* Task prompt: Nothing but the text of the records should come back; copy it exactly and leave the pictures out.

%%

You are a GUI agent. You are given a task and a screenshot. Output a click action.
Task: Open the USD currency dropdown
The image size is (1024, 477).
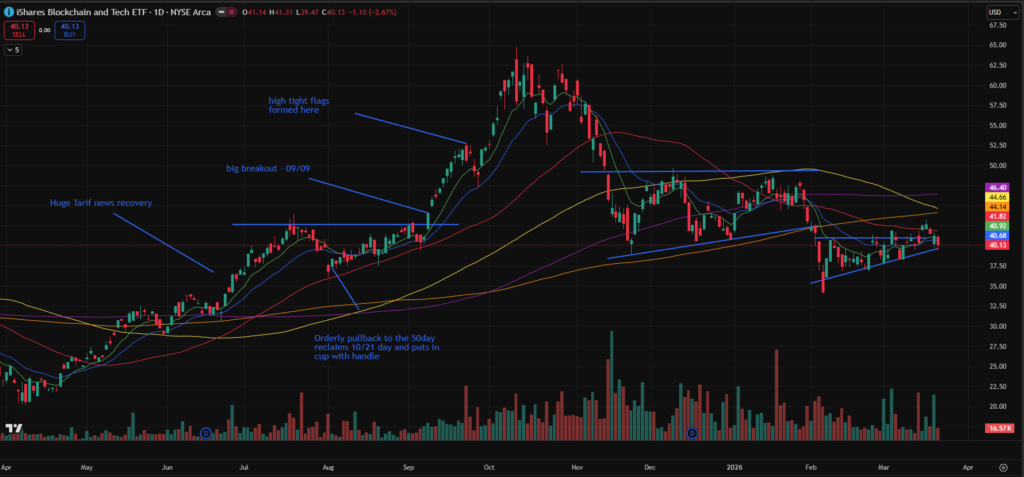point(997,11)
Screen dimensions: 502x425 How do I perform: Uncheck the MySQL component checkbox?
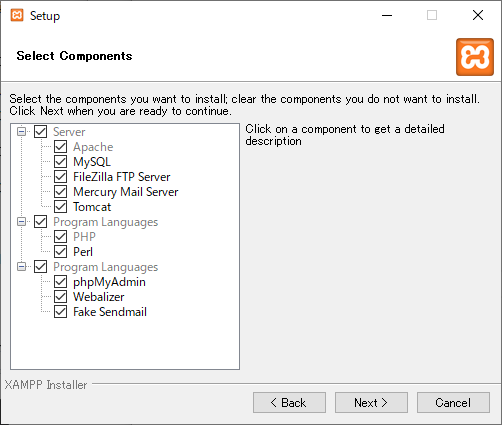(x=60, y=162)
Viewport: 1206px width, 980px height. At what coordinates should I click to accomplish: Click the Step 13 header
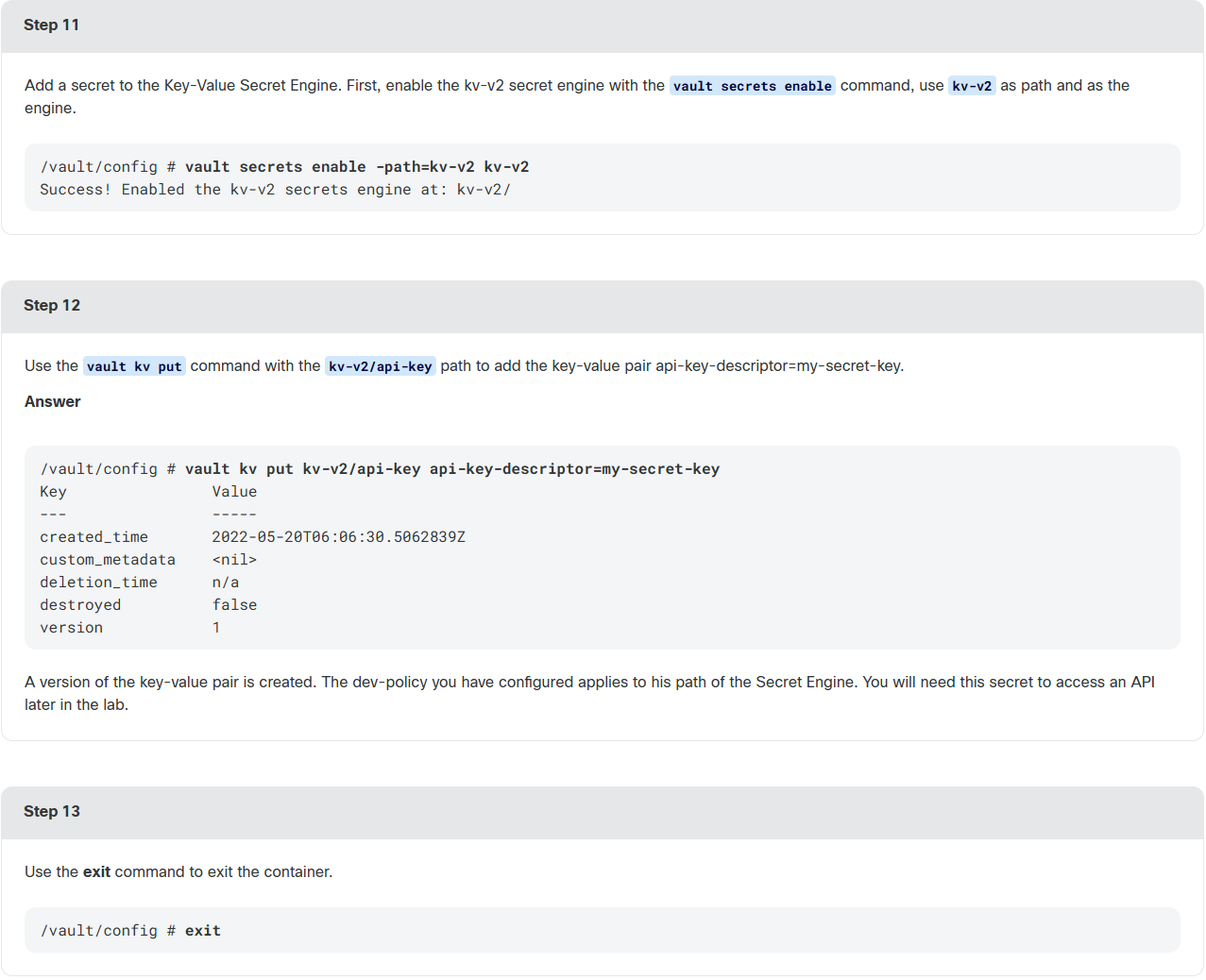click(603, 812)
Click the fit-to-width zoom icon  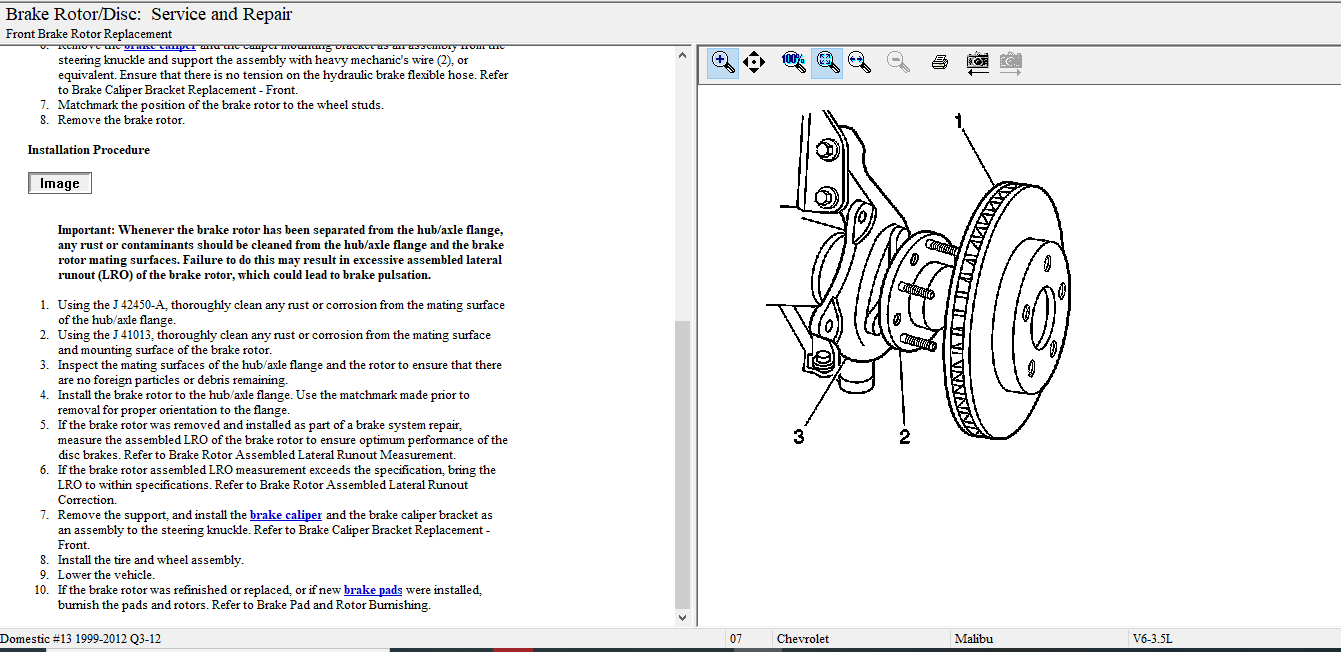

%%

* Solution:
You are a GUI agent. You are given a task and a screenshot. Output a click action.
Task: Open the USD currency dropdown
The image size is (1024, 477).
point(997,11)
Screen dimensions: 502x425 How do I perform: Uncheck the MySQL component checkbox?
(x=60, y=162)
Viewport: 1206px width, 980px height. At what coordinates should I click to accomplish: Click the Step 13 header
click(603, 812)
Click the fit-to-width zoom icon  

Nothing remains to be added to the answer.